(Collected data)
···
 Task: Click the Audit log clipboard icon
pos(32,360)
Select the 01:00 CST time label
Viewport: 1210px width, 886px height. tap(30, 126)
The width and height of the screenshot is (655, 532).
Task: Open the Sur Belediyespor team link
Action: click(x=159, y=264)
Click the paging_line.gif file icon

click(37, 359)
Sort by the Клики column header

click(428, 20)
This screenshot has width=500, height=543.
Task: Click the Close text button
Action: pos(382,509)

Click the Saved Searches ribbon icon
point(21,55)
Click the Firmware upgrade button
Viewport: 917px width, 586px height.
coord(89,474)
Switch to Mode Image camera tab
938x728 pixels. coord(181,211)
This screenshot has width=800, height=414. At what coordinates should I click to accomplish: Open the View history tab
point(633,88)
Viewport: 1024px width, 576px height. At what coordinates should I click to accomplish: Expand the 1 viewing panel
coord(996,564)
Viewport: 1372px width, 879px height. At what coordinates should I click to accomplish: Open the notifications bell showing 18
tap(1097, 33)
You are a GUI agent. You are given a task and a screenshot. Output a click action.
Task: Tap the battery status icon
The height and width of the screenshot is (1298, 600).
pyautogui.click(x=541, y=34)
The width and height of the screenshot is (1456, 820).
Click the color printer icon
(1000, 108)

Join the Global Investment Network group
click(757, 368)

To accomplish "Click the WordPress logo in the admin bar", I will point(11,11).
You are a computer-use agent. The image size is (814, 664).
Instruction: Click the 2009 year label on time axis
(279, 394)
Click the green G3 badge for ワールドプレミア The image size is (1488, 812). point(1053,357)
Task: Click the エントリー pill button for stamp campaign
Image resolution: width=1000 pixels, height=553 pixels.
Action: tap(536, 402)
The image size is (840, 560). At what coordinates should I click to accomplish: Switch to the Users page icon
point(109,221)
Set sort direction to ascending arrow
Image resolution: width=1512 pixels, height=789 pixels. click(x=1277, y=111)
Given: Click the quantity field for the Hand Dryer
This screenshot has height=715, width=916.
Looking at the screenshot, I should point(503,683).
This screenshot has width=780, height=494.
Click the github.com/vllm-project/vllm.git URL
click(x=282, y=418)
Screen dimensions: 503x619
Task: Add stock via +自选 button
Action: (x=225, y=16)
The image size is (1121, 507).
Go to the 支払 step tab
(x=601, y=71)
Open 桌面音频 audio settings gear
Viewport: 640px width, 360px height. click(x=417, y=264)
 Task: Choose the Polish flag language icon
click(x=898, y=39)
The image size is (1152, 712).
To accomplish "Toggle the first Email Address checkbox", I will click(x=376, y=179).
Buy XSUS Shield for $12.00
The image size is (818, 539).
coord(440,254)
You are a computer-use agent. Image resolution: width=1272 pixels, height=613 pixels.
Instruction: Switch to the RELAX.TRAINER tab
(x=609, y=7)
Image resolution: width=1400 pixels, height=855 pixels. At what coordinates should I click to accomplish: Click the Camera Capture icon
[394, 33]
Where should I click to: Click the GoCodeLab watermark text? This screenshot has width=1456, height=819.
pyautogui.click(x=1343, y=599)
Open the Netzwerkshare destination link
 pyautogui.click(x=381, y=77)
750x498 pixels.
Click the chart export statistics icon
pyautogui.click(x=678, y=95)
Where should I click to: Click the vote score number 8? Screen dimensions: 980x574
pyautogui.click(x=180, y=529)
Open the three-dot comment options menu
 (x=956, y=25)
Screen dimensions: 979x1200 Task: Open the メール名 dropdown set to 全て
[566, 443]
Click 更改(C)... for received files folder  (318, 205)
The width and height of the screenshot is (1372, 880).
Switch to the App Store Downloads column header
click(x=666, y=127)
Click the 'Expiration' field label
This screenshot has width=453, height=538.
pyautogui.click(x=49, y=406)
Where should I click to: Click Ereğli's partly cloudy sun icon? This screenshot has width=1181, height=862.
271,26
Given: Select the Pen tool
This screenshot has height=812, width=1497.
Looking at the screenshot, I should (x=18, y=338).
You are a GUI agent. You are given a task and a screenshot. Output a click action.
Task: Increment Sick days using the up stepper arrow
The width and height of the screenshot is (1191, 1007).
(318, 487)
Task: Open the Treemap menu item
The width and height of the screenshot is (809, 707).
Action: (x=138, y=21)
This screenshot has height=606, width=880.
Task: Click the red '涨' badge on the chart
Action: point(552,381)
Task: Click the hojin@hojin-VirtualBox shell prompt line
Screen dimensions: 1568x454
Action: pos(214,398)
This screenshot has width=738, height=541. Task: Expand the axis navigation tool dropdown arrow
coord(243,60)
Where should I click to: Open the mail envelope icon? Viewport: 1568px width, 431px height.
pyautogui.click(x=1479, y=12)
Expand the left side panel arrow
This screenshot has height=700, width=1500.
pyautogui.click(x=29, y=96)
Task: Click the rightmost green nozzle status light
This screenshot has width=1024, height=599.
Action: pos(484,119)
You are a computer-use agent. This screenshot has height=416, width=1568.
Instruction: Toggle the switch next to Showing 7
···
PROBLEM – The reply should contain all of the entries exactly as shown above.

RESPONSE –
 Task: Click the Audit log clipboard icon
pos(32,360)
Select the 01:00 CST time label
Viewport: 1210px width, 886px height. tap(30, 126)
The width and height of the screenshot is (655, 532).
Task: Open the Sur Belediyespor team link
Action: click(x=159, y=264)
Click the paging_line.gif file icon

click(37, 359)
Sort by the Клики column header

click(428, 20)
This screenshot has width=500, height=543.
Task: Click the Close text button
Action: pos(382,509)

Click the Saved Searches ribbon icon
point(21,55)
Click the Firmware upgrade button
Viewport: 917px width, 586px height.
coord(89,474)
Switch to Mode Image camera tab
938x728 pixels. coord(181,211)
This screenshot has width=800, height=414. At what coordinates should I click to accomplish: Open the View history tab
point(633,88)
Viewport: 1024px width, 576px height. At what coordinates should I click to accomplish: Expand the 1 viewing panel
coord(996,564)
Viewport: 1372px width, 879px height. At what coordinates should I click to accomplish: Open the notifications bell showing 18
tap(1097, 33)
You are a GUI agent. You are given a task and a screenshot. Output a click action.
Task: Tap the battery status icon
The height and width of the screenshot is (1298, 600).
pyautogui.click(x=541, y=34)
The width and height of the screenshot is (1456, 820).
Click the color printer icon
(1000, 108)

Join the Global Investment Network group
click(757, 368)

To accomplish "Click the WordPress logo in the admin bar", I will point(11,11).
You are a computer-use agent. The image size is (814, 664).
Instruction: Click the 2009 year label on time axis
(279, 394)
Click the green G3 badge for ワールドプレミア The image size is (1488, 812). point(1053,357)
Task: Click the エントリー pill button for stamp campaign
Image resolution: width=1000 pixels, height=553 pixels.
Action: tap(536, 402)
The image size is (840, 560). At what coordinates should I click to accomplish: Switch to the Users page icon
point(109,221)
Set sort direction to ascending arrow
Image resolution: width=1512 pixels, height=789 pixels. click(x=1277, y=111)
Given: Click the quantity field for the Hand Dryer
This screenshot has height=715, width=916.
Looking at the screenshot, I should point(503,683).
This screenshot has width=780, height=494.
Click the github.com/vllm-project/vllm.git URL
click(x=282, y=418)
Screen dimensions: 503x619
Task: Add stock via +自选 button
Action: (x=225, y=16)
The image size is (1121, 507).
Go to the 支払 step tab
(x=601, y=71)
Open 桌面音频 audio settings gear
Viewport: 640px width, 360px height. click(x=417, y=264)
 Task: Choose the Polish flag language icon
click(x=898, y=39)
The image size is (1152, 712).
To accomplish "Toggle the first Email Address checkbox", I will click(x=376, y=179).
Buy XSUS Shield for $12.00
The image size is (818, 539).
coord(440,254)
You are a computer-use agent. Image resolution: width=1272 pixels, height=613 pixels.
Instruction: Switch to the RELAX.TRAINER tab
(x=609, y=7)
Image resolution: width=1400 pixels, height=855 pixels. At what coordinates should I click to accomplish: Click the Camera Capture icon
[394, 33]
Where should I click to: Click the GoCodeLab watermark text? This screenshot has width=1456, height=819.
pyautogui.click(x=1343, y=599)
Open the Netzwerkshare destination link
 pyautogui.click(x=381, y=77)
750x498 pixels.
Click the chart export statistics icon
pyautogui.click(x=678, y=95)
Where should I click to: Click the vote score number 8? Screen dimensions: 980x574
pyautogui.click(x=180, y=529)
Open the three-dot comment options menu
 (x=956, y=25)
Screen dimensions: 979x1200 Task: Open the メール名 dropdown set to 全て
[566, 443]
Click 更改(C)... for received files folder  (318, 205)
The width and height of the screenshot is (1372, 880).
Switch to the App Store Downloads column header
click(x=666, y=127)
Click the 'Expiration' field label
This screenshot has width=453, height=538.
pyautogui.click(x=49, y=406)
Where should I click to: Click Ereğli's partly cloudy sun icon? This screenshot has width=1181, height=862.
271,26
Given: Select the Pen tool
This screenshot has height=812, width=1497.
Looking at the screenshot, I should (x=18, y=338).
You are a GUI agent. You are given a task and a screenshot. Output a click action.
Task: Increment Sick days using the up stepper arrow
The width and height of the screenshot is (1191, 1007).
(318, 487)
Task: Open the Treemap menu item
The width and height of the screenshot is (809, 707).
Action: (x=138, y=21)
This screenshot has height=606, width=880.
Task: Click the red '涨' badge on the chart
Action: point(552,381)
Task: Click the hojin@hojin-VirtualBox shell prompt line
Screen dimensions: 1568x454
Action: pos(214,398)
This screenshot has width=738, height=541. Task: Expand the axis navigation tool dropdown arrow
coord(243,60)
Where should I click to: Open the mail envelope icon? Viewport: 1568px width, 431px height.
pyautogui.click(x=1479, y=12)
Expand the left side panel arrow
This screenshot has height=700, width=1500.
pyautogui.click(x=29, y=96)
Task: Click the rightmost green nozzle status light
This screenshot has width=1024, height=599.
Action: pos(484,119)
You are a computer-use agent. This screenshot has height=416, width=1568.
Instruction: Toggle the switch next to Showing 7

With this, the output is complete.